ニデックがデータセンター向け冷却装置
- 投稿日時
- 2026/06/23 17:28
- 更新日時
- 2026/06/23 17:30
AIの発熱・電力課題に液冷で攻勢
ニデックは6月12日まで幕張メッセで開催された「Interop Tokyo 2026」に、最大300㌔ワットの冷却能力を持つ「In―Rack タイプ」CDU(冷媒分配装置)の新型プロトタイプを初公開した。同社はデータセンター向け液冷装置で世界シェア首位級を誇り、In―Rack タイプの累計出荷は1万台を超える。生成AIの高度化でサーバーの発熱量が急増するなか、業界トップクラスの冷却性能で需要を取り込む。
同製品はサーバーラック下段に搭載し、1ラックごとに液冷するシステム。漏水センサーや温度・圧力・流量・液位のリアルタイム監視機能を備え、OCP ORV3規格をはじめ業界標準の各種ラックに対応する。会場で披露した最新のGPUに対応する新製品は、2027年第1四半期の量産開始を目指す。
今回の展示会にはサーバーラック複数台をまとめて冷却する「In-Row タイプ」大型CDU(最大2㍋ワット)も出展した。In―Rack タイプが1ラックあたり最大300㌔ワットを冷却するのに対し、In-Row タイプは複数ラックをデータホール単位でまとめて冷やす大型装置で、流量は毎分2000㍑に達する。これは、「NVIDIA GB200 NVL72」のAIサーバーラックを最大12台まとめて冷却でき、高さ2㍍以下のコンパクト設計で大型からコンテナ型まで幅広いデータセンターに対応する。

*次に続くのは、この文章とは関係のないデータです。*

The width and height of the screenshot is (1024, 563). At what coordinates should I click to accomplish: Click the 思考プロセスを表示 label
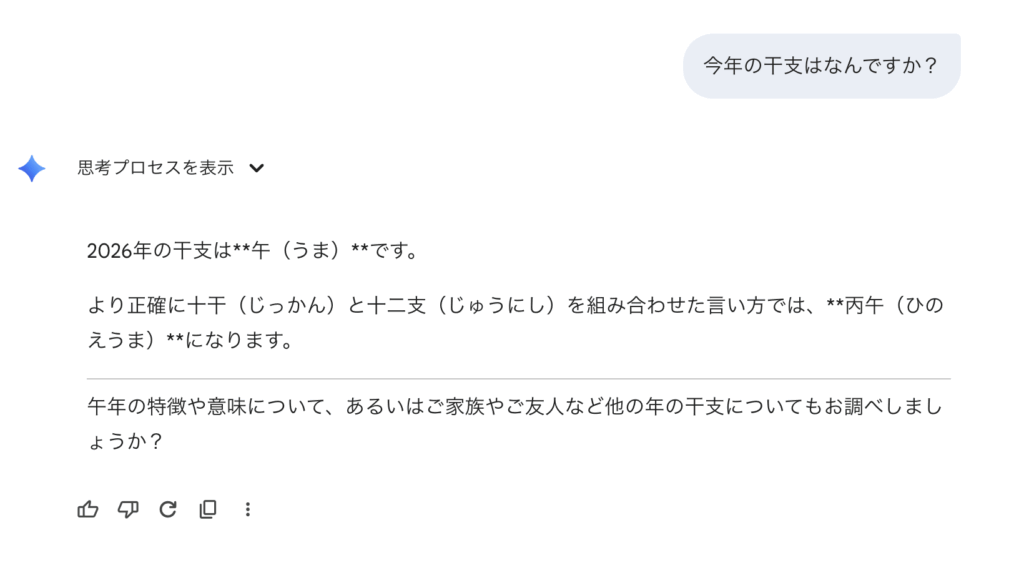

In-Row タイプが求められる背景について、同社 フェロー 中央開発技術研究所長で、小型モータ事業本部CTOの宮本栄治氏は「空冷で冷却できる限界が約20㌔ワット、In-Rack タイプの水冷が100〜300㌔ワット。それもAIサーバー向けでは限界に来ている。大きい装置でまとめて冷やしていくしかない形になってきている」と説明。液冷方式はデータセンターの電力使用効率(PUE)を空冷時に比べ改善できる。膨大な電力と水を消費することから環境対応が最優先課題の一つとなっているハイパースケーラー(大規模クラウド事業者)への拡販を目指す考えだ。